重新定义未知初级>的癌症扩展触点会破坏流量Kropp,Martina等。简短的沟通:糖尿病患者的泪液中催泪液的独特代谢特征 Ramzy,George Mourad等。人类中的Folfoxiri抗性诱导和表征Kropp,Martina等。简短的沟通:糖尿病患者的泪液中催泪液的独特代谢特征Ramzy,George Mourad等。人类
摘要:folfoxiri,即5-脂肪酸,奥沙利铂和伊立替康的组合是对结直肠癌(CRC)的第一线治疗,但非人性化和侵略性。
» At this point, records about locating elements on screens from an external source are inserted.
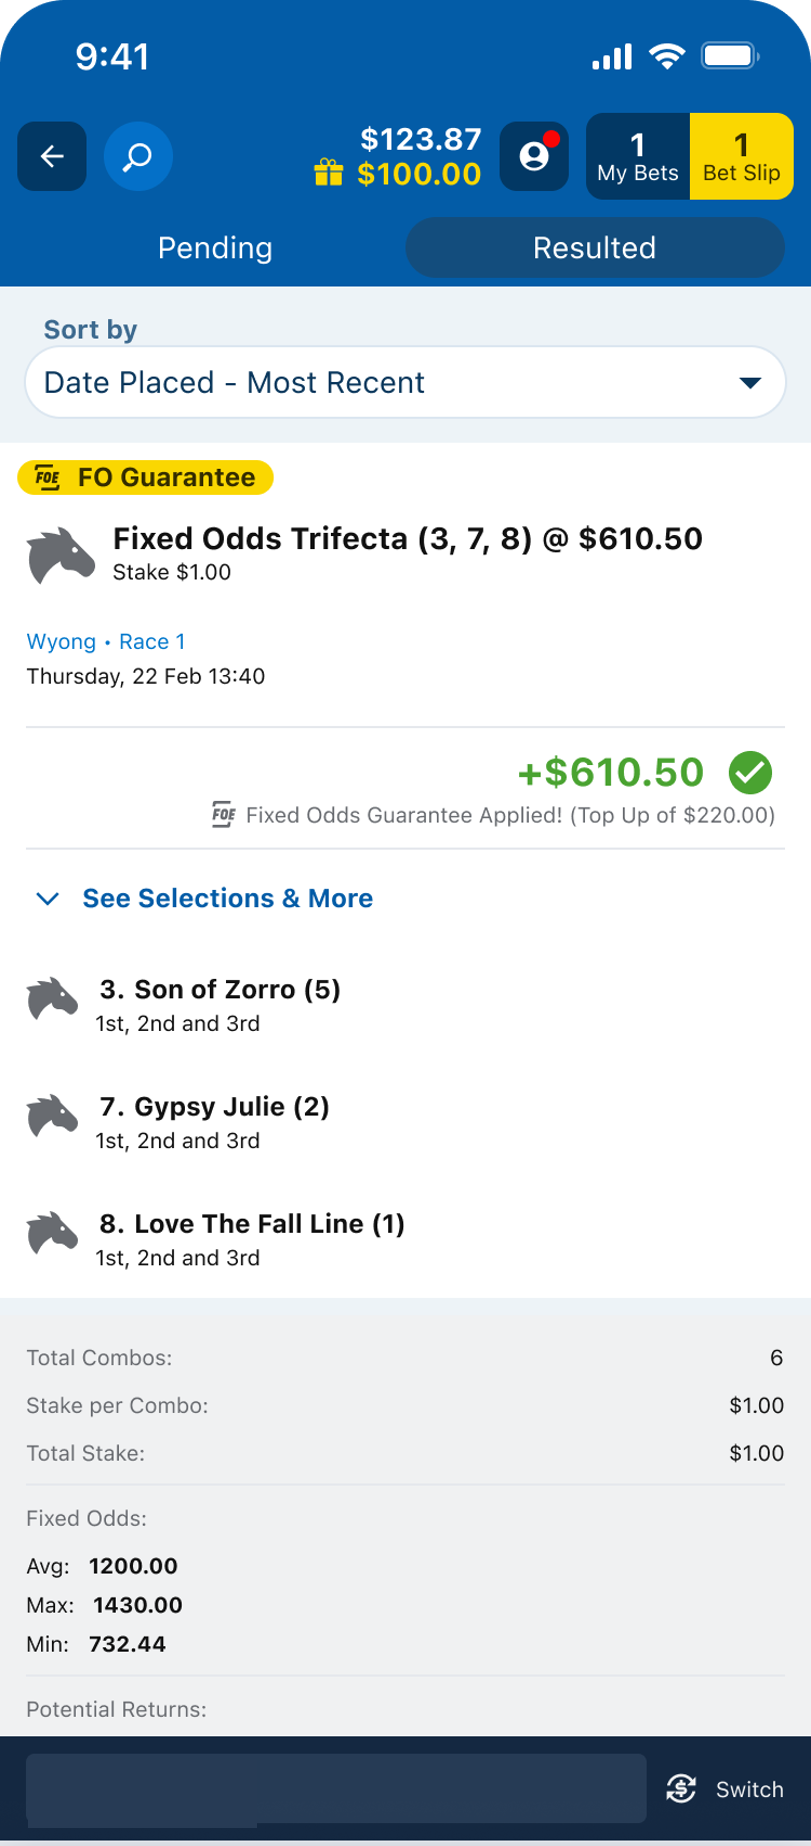Click the sort dropdown arrow
The height and width of the screenshot is (1846, 811).
pyautogui.click(x=750, y=383)
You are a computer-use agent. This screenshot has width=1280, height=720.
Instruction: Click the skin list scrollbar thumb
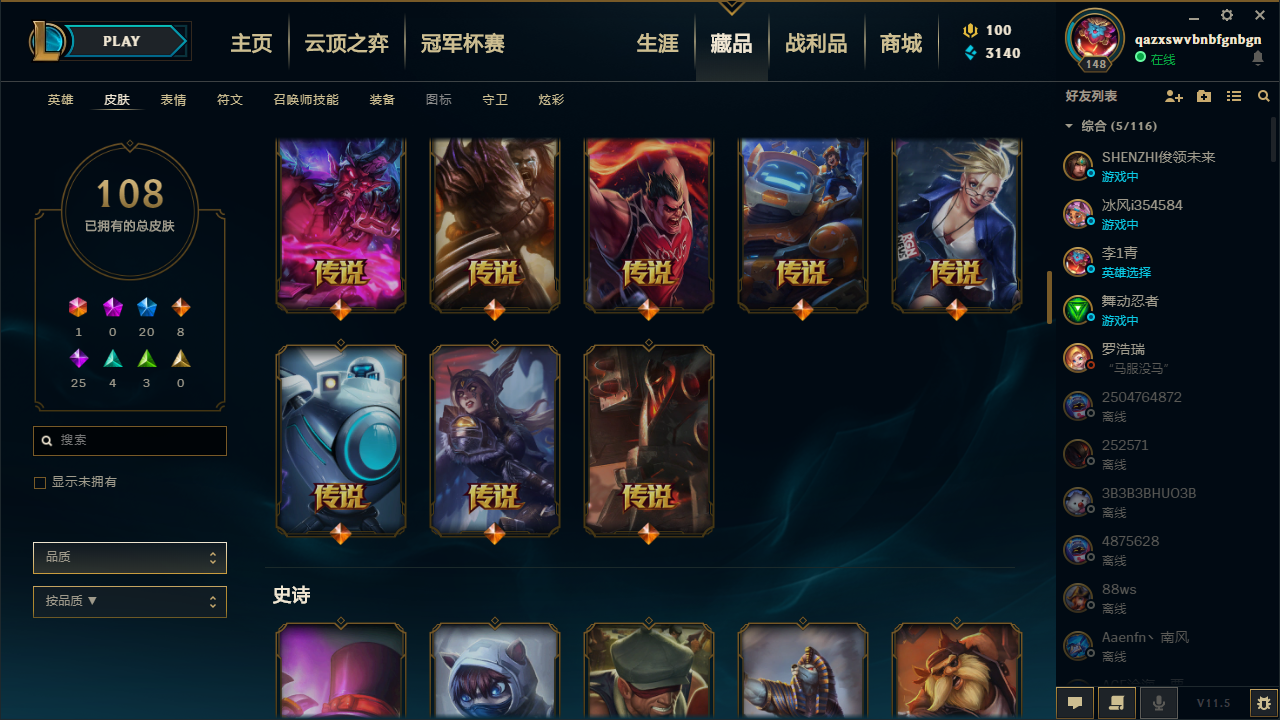pyautogui.click(x=1049, y=297)
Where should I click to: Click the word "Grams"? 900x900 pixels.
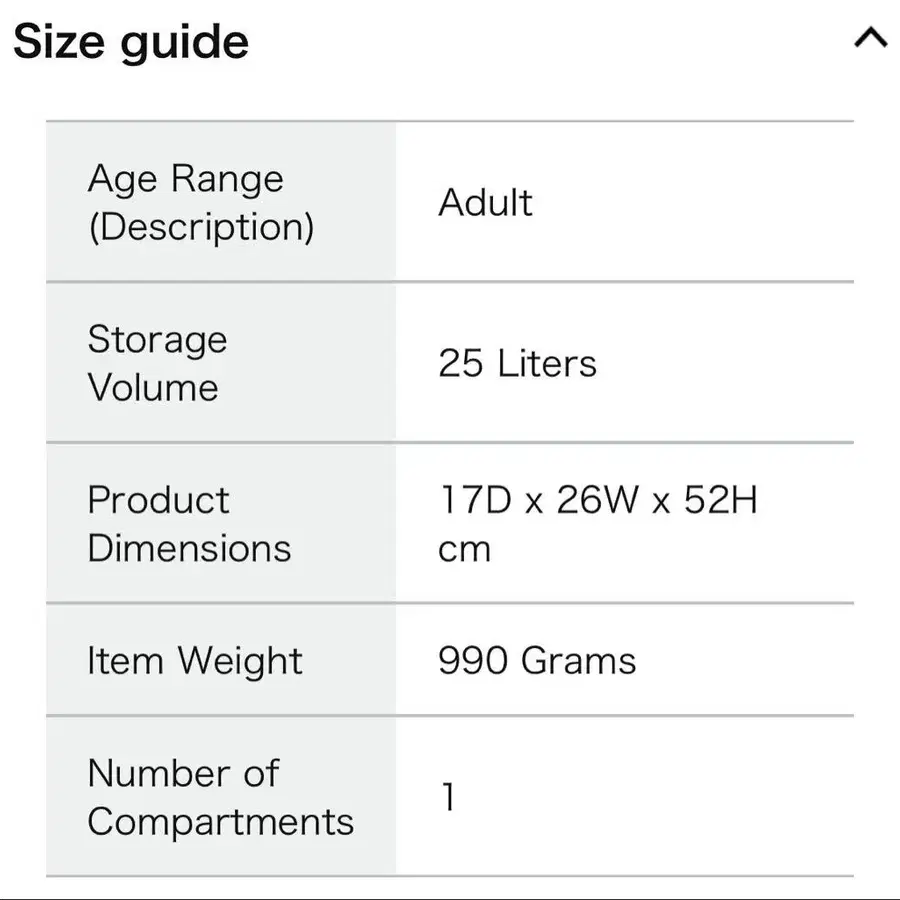(579, 661)
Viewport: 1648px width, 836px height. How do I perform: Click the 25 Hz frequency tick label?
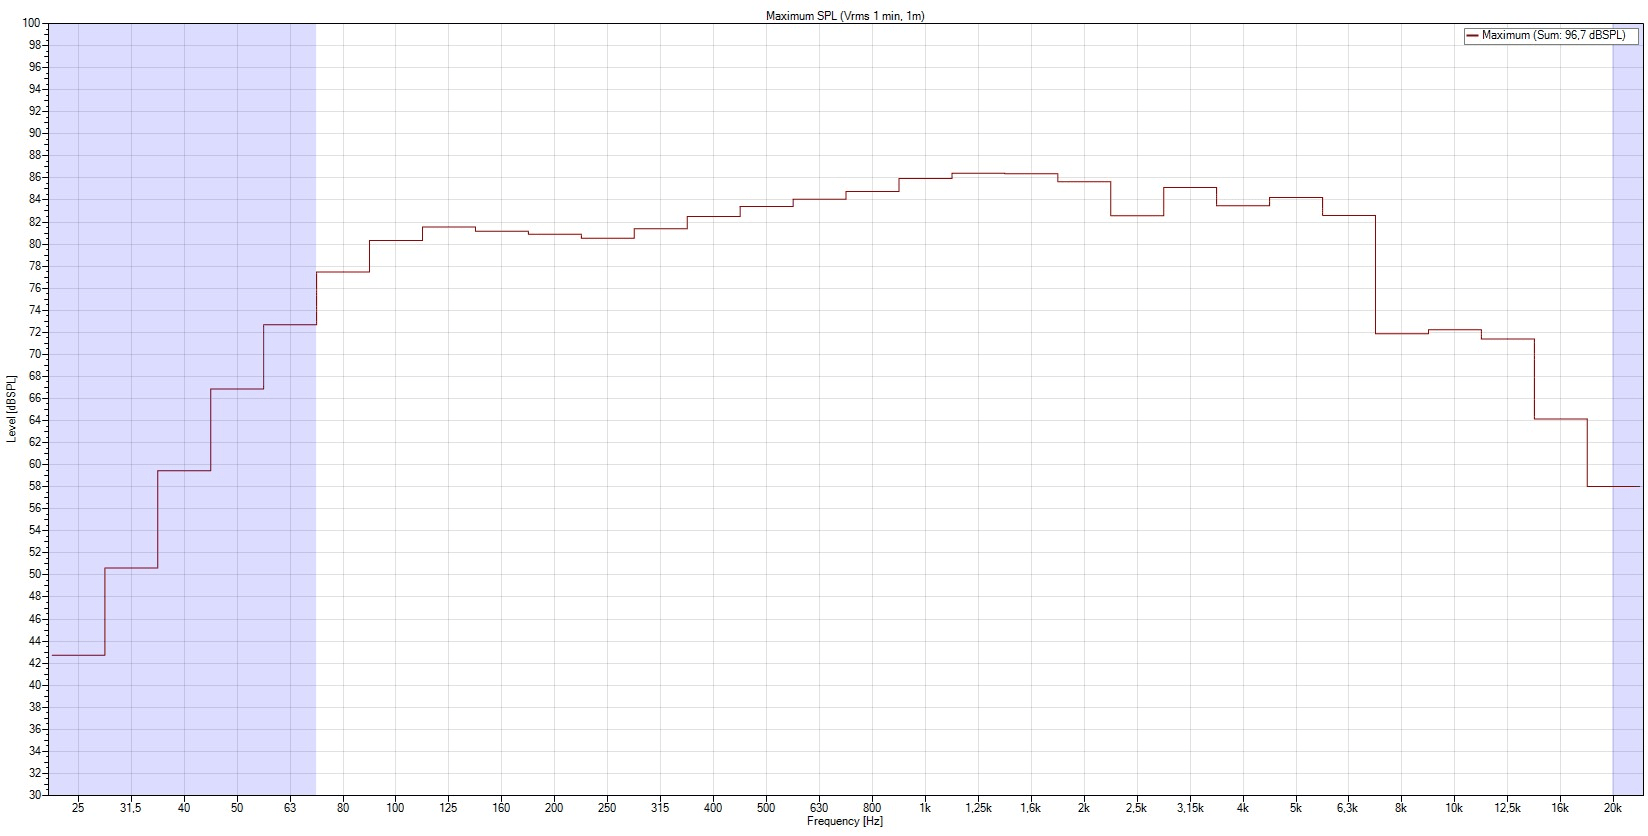click(x=78, y=808)

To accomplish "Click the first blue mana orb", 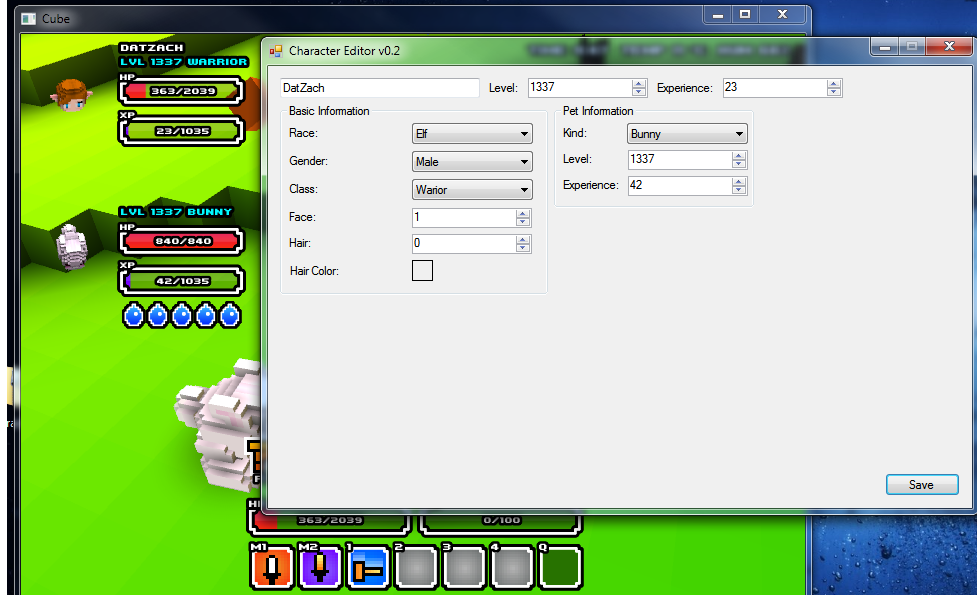I will click(x=134, y=316).
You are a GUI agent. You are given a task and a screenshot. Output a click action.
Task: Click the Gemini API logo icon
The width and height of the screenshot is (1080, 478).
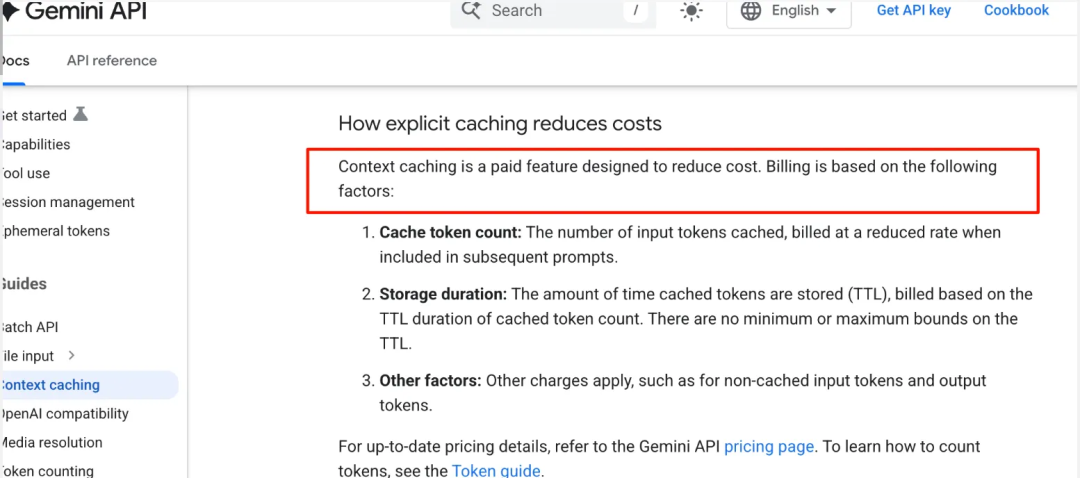click(x=9, y=12)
在这项研究中,为了模仿被诊断为晚期CRC并接受Folfoxiri长期治疗的患者的临床状况,我们已经生成了用Folfoxiri长期治疗的CRC细胞克隆。与未得到治疗的调用相比,在所有四个细胞系中,对Folfoxiri的敏感性均显着损失,如2D培养和异型3D共培养所示。通过在肌动灯的组织中形态变化观察到获得的耐药性诱导。块状RNA测序表明,在SW620抗性细胞系中,葡萄糖转运蛋白家族5(GLUT5)的重要上调,而在LS174T耐药细胞系中,蛋白质酪氨酸磷酸酶磷酸酶S(PTPRS)的显着下调和氧气磷酸化酶脱氢酶含量(oxoglutarate eDhifeNAPE)(蛋白酪氨酸磷酸化酶受体S(PTPRS)的显着下调。通过RAS-RAF-MEK-ERK途径作用的优化的低剂量协同药物组合(ODC)克服了对Folfoxiri的抗性。ODC抑制了SW620和LS174T 3DCC中的细胞代谢活性,分别抑制了高达82%。